# Given text
▽
A Washington sheriff called a private department line alleging a Black man was trying to break into his home and was threatening to kill him, triggering over 40 different officers from different local agencies to race toward the scene believing another badge was in trouble.
However, the suspect was not looking to harm the lawman but was a newspaper deliverer who the sheriff in fact was harassing. He now says the trauma has caused him anxiety and he can’t sleep.
Local station KING 5 interviewed Sedrick Altheimer, who is speaking out for the first time since the early morning altercation with Pierce County Sheriff Ed Troyer Jr. that could have cost him his life.
On Jan. 27, 2021, the sheriff called for regional backup, stating four different times to the dispatcher that he was in grave danger as a man was following him and threatening to harm him.
Altheimer’s attorney, Vonda Sargent, says this is an example of racial and biased based profiling.
“It’s racism,” she said. “I mean, it’s just a system of racism.”
△
Records from a pointing dataset:
▽
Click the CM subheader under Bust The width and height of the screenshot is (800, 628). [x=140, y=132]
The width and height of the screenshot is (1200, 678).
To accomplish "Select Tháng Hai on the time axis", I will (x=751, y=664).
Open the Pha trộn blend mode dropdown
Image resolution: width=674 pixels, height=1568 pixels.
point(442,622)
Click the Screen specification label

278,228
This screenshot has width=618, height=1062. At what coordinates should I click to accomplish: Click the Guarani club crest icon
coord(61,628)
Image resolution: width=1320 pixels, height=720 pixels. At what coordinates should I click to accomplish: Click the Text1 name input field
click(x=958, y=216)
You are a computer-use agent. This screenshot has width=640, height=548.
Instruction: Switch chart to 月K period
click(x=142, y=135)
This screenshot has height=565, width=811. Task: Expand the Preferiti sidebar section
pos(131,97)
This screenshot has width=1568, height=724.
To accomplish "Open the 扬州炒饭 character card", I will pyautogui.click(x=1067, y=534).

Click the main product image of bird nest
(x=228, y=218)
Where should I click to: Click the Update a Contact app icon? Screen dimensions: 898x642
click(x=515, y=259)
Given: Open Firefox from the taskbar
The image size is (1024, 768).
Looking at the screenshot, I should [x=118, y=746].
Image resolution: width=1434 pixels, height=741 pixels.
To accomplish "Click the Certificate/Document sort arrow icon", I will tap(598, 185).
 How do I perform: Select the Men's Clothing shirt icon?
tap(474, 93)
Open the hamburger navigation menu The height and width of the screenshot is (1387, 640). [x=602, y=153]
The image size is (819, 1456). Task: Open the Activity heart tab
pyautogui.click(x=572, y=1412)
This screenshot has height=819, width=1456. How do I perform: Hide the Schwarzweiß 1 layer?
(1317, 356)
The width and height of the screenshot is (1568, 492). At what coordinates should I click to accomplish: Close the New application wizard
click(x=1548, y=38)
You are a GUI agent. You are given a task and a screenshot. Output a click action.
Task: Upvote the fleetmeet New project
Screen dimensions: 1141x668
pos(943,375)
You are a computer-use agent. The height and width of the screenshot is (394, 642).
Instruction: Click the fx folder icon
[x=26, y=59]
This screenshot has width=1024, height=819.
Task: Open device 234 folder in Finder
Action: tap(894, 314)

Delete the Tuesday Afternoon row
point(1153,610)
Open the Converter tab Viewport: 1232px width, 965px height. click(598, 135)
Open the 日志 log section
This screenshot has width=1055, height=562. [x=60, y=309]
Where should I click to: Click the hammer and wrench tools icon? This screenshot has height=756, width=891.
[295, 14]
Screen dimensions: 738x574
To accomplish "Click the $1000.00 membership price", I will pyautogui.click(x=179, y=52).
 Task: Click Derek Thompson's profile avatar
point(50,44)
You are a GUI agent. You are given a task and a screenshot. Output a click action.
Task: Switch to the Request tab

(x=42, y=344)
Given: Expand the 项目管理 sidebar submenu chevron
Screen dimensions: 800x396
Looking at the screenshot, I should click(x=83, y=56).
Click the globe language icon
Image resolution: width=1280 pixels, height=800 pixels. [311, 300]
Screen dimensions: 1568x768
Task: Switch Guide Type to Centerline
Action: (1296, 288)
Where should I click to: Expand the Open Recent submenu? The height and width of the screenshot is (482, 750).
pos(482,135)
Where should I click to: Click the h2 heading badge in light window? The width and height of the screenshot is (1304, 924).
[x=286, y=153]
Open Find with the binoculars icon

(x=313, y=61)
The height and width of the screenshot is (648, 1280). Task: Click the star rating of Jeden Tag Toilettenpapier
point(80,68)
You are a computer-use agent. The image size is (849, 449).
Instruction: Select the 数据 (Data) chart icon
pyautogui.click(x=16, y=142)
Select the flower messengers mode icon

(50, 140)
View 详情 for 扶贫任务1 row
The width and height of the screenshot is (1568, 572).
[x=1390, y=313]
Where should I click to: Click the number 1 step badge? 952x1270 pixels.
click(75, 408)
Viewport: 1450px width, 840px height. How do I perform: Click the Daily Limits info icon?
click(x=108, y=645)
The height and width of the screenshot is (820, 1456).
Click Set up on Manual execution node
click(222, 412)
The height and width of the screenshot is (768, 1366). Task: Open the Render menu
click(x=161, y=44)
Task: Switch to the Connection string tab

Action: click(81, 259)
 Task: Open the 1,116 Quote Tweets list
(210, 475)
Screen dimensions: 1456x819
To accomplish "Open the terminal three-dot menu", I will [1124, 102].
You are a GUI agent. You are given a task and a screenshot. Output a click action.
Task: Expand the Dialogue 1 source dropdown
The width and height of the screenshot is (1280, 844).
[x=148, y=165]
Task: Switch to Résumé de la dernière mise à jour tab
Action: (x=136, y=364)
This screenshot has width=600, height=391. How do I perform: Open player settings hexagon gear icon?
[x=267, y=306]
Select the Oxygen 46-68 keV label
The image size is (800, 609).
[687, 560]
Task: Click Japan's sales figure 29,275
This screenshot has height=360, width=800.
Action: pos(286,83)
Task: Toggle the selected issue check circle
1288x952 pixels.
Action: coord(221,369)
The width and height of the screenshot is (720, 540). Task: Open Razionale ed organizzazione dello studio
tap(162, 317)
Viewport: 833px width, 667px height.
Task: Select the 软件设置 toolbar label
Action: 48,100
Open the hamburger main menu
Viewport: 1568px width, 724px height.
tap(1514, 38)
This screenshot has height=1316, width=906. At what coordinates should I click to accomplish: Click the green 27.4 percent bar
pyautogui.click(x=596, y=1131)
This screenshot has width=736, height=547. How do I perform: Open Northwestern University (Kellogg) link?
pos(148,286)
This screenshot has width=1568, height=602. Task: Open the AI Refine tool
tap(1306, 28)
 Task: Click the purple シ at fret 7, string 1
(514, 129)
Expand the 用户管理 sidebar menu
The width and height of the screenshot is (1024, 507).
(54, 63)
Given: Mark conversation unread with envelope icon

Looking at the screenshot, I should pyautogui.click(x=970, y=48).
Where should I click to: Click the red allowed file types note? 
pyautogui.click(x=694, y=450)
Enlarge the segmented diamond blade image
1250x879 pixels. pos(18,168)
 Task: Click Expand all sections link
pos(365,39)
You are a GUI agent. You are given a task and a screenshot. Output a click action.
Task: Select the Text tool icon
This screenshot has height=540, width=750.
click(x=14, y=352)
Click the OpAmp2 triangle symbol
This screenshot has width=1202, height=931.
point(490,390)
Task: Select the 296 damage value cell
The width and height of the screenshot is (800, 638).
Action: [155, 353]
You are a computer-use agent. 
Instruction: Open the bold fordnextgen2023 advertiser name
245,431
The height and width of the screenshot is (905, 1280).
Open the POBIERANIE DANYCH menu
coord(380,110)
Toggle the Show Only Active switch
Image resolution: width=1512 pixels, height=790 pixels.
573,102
△
# Written problem A
According to the article about the sheriff's call, how many officers raced toward the scene?
# Written problem B
Repeat the stretch of the sheriff article from "However, the suspect" through "to harm him.", swapping "dispatcher" for "operator".
# Written problem C
Name every person in the sheriff article who is identified by name.

# Finished answer A
Over 40 officers from different local agencies.

# Finished answer B
However, the suspect was not looking to harm the lawman but was a newspaper deliverer who the sheriff in fact was harassing. He now says the trauma has caused him anxiety and he can’t sleep.
Local station KING 5 interviewed Sedrick Altheimer, who is speaking out for the first time since the early morning altercation with Pierce County Sheriff Ed Troyer Jr. that could have cost him his life.
On Jan. 27, 2021, the sheriff called for regional backup, stating four different times to the operator that he was in grave danger as a man was following him and threatening to harm him.

# Finished answer C
Sedrick Altheimer, Ed Troyer Jr., Vonda Sargent